Wednesday, February 13, 2019
Cuneiform :: Egyptian Writing Essays
Cuneiform The earlier theme in Mesopotamia was a picture indite invented by the Sumerians who wrote on clay tablets using long reeds. The script the Sumerians invented and handed down to the Semitic peoples who conquered Mesopotamia in later centuries, is called wedge-shaped, which is derived from two Latin words cuneus , which convey wedge, and forma , which means shape. This picture voice communication, similar to but more abstract than Egyptian hieroglyphics, finally developed into a syllabic alphabet under the Semites (Assyrians and Babylonians) who eventually came to dominate the ara. In Sumer, the original create verbally was pictographic (picture writing) somebody words were represented by crude natural symbols that resembled in some way the object being represented, as in the Sumerian word for king. The first symbol pictures gal, or great, and the second pictures lu, or man.
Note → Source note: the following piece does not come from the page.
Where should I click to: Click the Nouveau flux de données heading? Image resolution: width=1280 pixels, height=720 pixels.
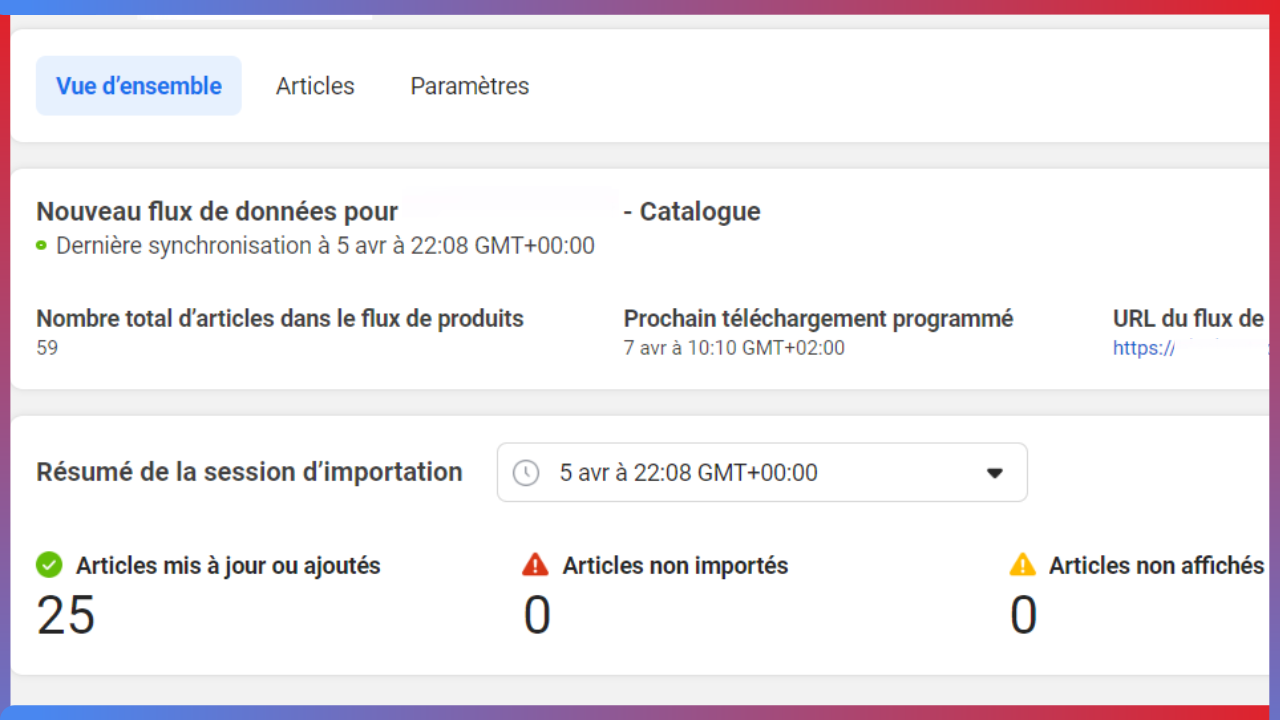pos(217,212)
Eventually, this pictorial writing developed into a more abstr act series of wedges and meat hooks. These wedges and hooks are the original cuneiform and represented in Sumerian faultless words (this is called ideographic and the word symbols are called ideograms, which means concept writing) the Semites who adopted this writing, however, spoke an entirely different language, in fact, a language as different from Sumerian as English is different from Japanese. In order to adapt this foreign writing to a Semitic language, the Akkadians reborn it in part to a syllabic writing system individual signs represent entire syllables. However, in addition to syllable symbols, some cuneiform symbols are ideograms (picture words) representing an entire word these ideograms might also, in other(a) contexts, be simply syllables. For instance, in Assyrian, the cuneiform for the syllable ki is written. However, as an ideogram, this cuneiform also stands for the Assyrian word irsitu , or earth. So reading cuneiform involve s get the hang a large syllabic alphabet as well as a large number of ideograms, many of them identical to syllable symbols. This complicated writing system dominated Mesopotamia until the century before the birth of Christ the Persians greatly simplified cuneiform until it represented something closer to an alphabet.